— Begin Listed entries —
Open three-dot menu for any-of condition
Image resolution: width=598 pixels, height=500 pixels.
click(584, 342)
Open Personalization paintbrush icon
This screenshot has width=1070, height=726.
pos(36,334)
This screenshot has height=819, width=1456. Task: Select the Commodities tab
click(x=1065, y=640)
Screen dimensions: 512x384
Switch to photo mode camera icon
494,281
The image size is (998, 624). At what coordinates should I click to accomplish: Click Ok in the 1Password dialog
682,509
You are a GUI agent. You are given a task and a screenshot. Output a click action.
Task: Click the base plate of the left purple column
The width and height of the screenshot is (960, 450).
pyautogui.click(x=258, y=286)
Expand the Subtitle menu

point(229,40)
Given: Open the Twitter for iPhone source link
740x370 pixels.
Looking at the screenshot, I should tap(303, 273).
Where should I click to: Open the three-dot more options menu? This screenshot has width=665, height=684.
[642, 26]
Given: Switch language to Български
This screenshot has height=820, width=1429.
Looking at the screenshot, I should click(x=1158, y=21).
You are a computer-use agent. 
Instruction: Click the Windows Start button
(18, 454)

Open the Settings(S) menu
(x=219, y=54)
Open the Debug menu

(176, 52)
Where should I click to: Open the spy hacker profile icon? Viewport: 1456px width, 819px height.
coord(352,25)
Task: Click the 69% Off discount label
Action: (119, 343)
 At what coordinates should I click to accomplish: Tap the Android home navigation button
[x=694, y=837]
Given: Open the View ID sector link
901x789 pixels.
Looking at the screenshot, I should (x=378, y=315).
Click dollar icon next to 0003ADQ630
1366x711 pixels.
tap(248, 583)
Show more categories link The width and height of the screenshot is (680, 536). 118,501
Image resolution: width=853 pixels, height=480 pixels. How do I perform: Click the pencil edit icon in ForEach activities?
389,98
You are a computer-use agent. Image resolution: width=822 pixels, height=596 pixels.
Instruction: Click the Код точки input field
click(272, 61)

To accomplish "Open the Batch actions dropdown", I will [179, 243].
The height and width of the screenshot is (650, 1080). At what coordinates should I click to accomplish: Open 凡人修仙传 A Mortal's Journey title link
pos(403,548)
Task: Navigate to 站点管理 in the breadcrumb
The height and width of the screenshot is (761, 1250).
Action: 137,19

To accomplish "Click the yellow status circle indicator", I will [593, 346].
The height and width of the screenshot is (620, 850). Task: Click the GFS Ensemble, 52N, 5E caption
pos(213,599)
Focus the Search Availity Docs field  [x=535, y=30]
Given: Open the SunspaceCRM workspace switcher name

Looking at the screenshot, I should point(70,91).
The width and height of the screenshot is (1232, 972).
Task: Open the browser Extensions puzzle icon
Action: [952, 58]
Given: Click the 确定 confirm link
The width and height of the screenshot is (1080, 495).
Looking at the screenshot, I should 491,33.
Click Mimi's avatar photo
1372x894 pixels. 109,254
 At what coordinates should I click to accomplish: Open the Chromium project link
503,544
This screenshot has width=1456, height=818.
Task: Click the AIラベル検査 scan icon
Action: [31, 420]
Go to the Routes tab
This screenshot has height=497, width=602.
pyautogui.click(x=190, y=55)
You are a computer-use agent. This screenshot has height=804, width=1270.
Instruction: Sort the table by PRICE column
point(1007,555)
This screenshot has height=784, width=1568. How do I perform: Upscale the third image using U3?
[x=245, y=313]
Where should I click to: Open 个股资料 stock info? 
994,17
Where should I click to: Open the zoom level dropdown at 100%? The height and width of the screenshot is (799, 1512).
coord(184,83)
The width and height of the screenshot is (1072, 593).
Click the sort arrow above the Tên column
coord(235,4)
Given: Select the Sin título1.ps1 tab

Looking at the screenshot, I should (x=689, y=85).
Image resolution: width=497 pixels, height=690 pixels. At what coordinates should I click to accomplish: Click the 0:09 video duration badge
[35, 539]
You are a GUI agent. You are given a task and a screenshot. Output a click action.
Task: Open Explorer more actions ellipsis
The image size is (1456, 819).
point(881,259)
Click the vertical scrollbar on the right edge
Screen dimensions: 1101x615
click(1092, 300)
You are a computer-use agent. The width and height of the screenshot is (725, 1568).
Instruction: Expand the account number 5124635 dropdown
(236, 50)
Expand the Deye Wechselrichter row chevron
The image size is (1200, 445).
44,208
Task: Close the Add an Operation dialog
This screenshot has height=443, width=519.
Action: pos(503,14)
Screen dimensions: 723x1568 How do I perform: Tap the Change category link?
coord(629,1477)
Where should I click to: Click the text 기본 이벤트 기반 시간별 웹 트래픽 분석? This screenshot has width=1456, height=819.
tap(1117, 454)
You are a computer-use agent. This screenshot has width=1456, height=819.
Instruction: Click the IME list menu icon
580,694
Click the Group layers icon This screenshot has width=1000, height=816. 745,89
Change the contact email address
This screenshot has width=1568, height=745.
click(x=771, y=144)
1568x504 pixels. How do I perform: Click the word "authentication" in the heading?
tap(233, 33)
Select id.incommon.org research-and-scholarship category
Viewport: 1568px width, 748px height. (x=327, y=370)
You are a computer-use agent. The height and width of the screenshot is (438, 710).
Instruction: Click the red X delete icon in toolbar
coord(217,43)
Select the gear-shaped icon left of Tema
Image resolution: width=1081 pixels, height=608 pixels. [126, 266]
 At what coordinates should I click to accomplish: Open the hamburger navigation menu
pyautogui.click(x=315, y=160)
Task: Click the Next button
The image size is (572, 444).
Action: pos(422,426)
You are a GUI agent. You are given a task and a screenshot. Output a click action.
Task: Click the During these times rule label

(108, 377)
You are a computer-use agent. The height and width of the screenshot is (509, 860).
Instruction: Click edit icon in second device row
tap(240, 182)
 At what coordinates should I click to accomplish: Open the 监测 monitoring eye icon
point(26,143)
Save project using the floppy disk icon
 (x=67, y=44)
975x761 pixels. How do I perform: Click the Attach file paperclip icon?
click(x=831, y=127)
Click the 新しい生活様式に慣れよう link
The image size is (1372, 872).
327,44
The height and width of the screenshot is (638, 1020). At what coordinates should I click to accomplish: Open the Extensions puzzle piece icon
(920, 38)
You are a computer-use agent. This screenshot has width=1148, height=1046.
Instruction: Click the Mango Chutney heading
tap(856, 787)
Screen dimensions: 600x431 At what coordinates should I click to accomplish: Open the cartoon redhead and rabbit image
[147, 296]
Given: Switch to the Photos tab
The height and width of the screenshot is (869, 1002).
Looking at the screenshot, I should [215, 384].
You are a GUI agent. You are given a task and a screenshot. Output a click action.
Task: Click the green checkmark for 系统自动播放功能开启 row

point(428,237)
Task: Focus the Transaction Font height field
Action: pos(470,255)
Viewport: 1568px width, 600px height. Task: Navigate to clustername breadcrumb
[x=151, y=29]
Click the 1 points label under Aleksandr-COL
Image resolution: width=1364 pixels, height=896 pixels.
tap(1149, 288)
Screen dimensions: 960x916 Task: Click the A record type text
— End Listed entries —
● **Given task**
Change every "Instruction" in the rows above to "Command" and write out all the rows again. Leave everything else as it is.

● **The reply**
Open three-dot menu for any-of condition
Image resolution: width=598 pixels, height=500 pixels.
click(584, 342)
Open Personalization paintbrush icon
This screenshot has width=1070, height=726.
pos(36,334)
This screenshot has height=819, width=1456. Task: Select the Commodities tab
click(x=1065, y=640)
Screen dimensions: 512x384
Switch to photo mode camera icon
494,281
The image size is (998, 624). At what coordinates should I click to accomplish: Click Ok in the 1Password dialog
682,509
You are a GUI agent. You are given a task and a screenshot. Output a click action.
Task: Click the base plate of the left purple column
The width and height of the screenshot is (960, 450).
pyautogui.click(x=258, y=286)
Expand the Subtitle menu

point(229,40)
Given: Open the Twitter for iPhone source link
740x370 pixels.
Looking at the screenshot, I should tap(303, 273).
Where should I click to: Open the three-dot more options menu? This screenshot has width=665, height=684.
[642, 26]
Given: Switch language to Български
This screenshot has height=820, width=1429.
Looking at the screenshot, I should click(x=1158, y=21).
You are a computer-use agent. 
Command: Click the Windows Start button
(18, 454)

Open the Settings(S) menu
(x=219, y=54)
Open the Debug menu

(176, 52)
Where should I click to: Open the spy hacker profile icon? Viewport: 1456px width, 819px height.
coord(352,25)
Task: Click the 69% Off discount label
Action: (119, 343)
 At what coordinates should I click to accomplish: Tap the Android home navigation button
[x=694, y=837]
Given: Open the View ID sector link
901x789 pixels.
Looking at the screenshot, I should (x=378, y=315).
Click dollar icon next to 0003ADQ630
1366x711 pixels.
tap(248, 583)
Show more categories link The width and height of the screenshot is (680, 536). 118,501
Image resolution: width=853 pixels, height=480 pixels. How do I perform: Click the pencil edit icon in ForEach activities?
389,98
You are a computer-use agent. Image resolution: width=822 pixels, height=596 pixels.
Command: Click the Код точки input field
click(272, 61)

To accomplish "Open the Batch actions dropdown", I will [179, 243].
The height and width of the screenshot is (650, 1080). At what coordinates should I click to accomplish: Open 凡人修仙传 A Mortal's Journey title link
pos(403,548)
Task: Navigate to 站点管理 in the breadcrumb
The height and width of the screenshot is (761, 1250).
Action: 137,19

To accomplish "Click the yellow status circle indicator", I will [593, 346].
The height and width of the screenshot is (620, 850). Task: Click the GFS Ensemble, 52N, 5E caption
pos(213,599)
Focus the Search Availity Docs field  [x=535, y=30]
Given: Open the SunspaceCRM workspace switcher name

Looking at the screenshot, I should point(70,91).
The width and height of the screenshot is (1232, 972).
Task: Open the browser Extensions puzzle icon
Action: [952, 58]
Given: Click the 确定 confirm link
The width and height of the screenshot is (1080, 495).
Looking at the screenshot, I should 491,33.
Click Mimi's avatar photo
1372x894 pixels. 109,254
 At what coordinates should I click to accomplish: Open the Chromium project link
503,544
This screenshot has width=1456, height=818.
Task: Click the AIラベル検査 scan icon
Action: [31, 420]
Go to the Routes tab
This screenshot has height=497, width=602.
pyautogui.click(x=190, y=55)
You are a computer-use agent. This screenshot has height=804, width=1270.
Command: Sort the table by PRICE column
point(1007,555)
This screenshot has height=784, width=1568. How do I perform: Upscale the third image using U3?
[x=245, y=313]
Where should I click to: Open 个股资料 stock info? 
994,17
Where should I click to: Open the zoom level dropdown at 100%? The height and width of the screenshot is (799, 1512).
coord(184,83)
The width and height of the screenshot is (1072, 593).
Click the sort arrow above the Tên column
coord(235,4)
Given: Select the Sin título1.ps1 tab

Looking at the screenshot, I should (x=689, y=85).
Image resolution: width=497 pixels, height=690 pixels. At what coordinates should I click to accomplish: Click the 0:09 video duration badge
[35, 539]
You are a GUI agent. You are given a task and a screenshot. Output a click action.
Task: Open Explorer more actions ellipsis
The image size is (1456, 819).
point(881,259)
Click the vertical scrollbar on the right edge
Screen dimensions: 1101x615
click(1092, 300)
You are a computer-use agent. The width and height of the screenshot is (725, 1568).
Command: Expand the account number 5124635 dropdown
(236, 50)
Expand the Deye Wechselrichter row chevron
The image size is (1200, 445).
44,208
Task: Close the Add an Operation dialog
This screenshot has height=443, width=519.
Action: pos(503,14)
Screen dimensions: 723x1568 How do I perform: Tap the Change category link?
coord(629,1477)
Where should I click to: Click the text 기본 이벤트 기반 시간별 웹 트래픽 분석? This screenshot has width=1456, height=819.
tap(1117, 454)
You are a computer-use agent. This screenshot has width=1456, height=819.
Command: Click the IME list menu icon
580,694
Click the Group layers icon This screenshot has width=1000, height=816. 745,89
Change the contact email address
This screenshot has width=1568, height=745.
click(x=771, y=144)
1568x504 pixels. How do I perform: Click the word "authentication" in the heading?
tap(233, 33)
Select id.incommon.org research-and-scholarship category
Viewport: 1568px width, 748px height. (x=327, y=370)
You are a computer-use agent. The height and width of the screenshot is (438, 710).
Command: Click the red X delete icon in toolbar
coord(217,43)
Select the gear-shaped icon left of Tema
Image resolution: width=1081 pixels, height=608 pixels. [126, 266]
 At what coordinates should I click to accomplish: Open the hamburger navigation menu
pyautogui.click(x=315, y=160)
Task: Click the Next button
The image size is (572, 444).
Action: pos(422,426)
You are a GUI agent. You are given a task and a screenshot. Output a click action.
Task: Click the During these times rule label

(108, 377)
You are a computer-use agent. The height and width of the screenshot is (509, 860).
Command: Click edit icon in second device row
tap(240, 182)
 At what coordinates should I click to accomplish: Open the 监测 monitoring eye icon
point(26,143)
Save project using the floppy disk icon
 (x=67, y=44)
975x761 pixels. How do I perform: Click the Attach file paperclip icon?
click(x=831, y=127)
Click the 新しい生活様式に慣れよう link
The image size is (1372, 872).
327,44
The height and width of the screenshot is (638, 1020). At what coordinates should I click to accomplish: Open the Extensions puzzle piece icon
(920, 38)
You are a computer-use agent. This screenshot has width=1148, height=1046.
Command: Click the Mango Chutney heading
tap(856, 787)
Screen dimensions: 600x431 At what coordinates should I click to accomplish: Open the cartoon redhead and rabbit image
[147, 296]
Given: Switch to the Photos tab
The height and width of the screenshot is (869, 1002).
Looking at the screenshot, I should [215, 384].
You are a GUI agent. You are given a task and a screenshot. Output a click action.
Task: Click the green checkmark for 系统自动播放功能开启 row

point(428,237)
Task: Focus the Transaction Font height field
Action: pos(470,255)
Viewport: 1568px width, 600px height. Task: Navigate to clustername breadcrumb
[x=151, y=29]
Click the 1 points label under Aleksandr-COL
Image resolution: width=1364 pixels, height=896 pixels.
tap(1149, 288)
Screen dimensions: 960x916 Task: Click the A record type text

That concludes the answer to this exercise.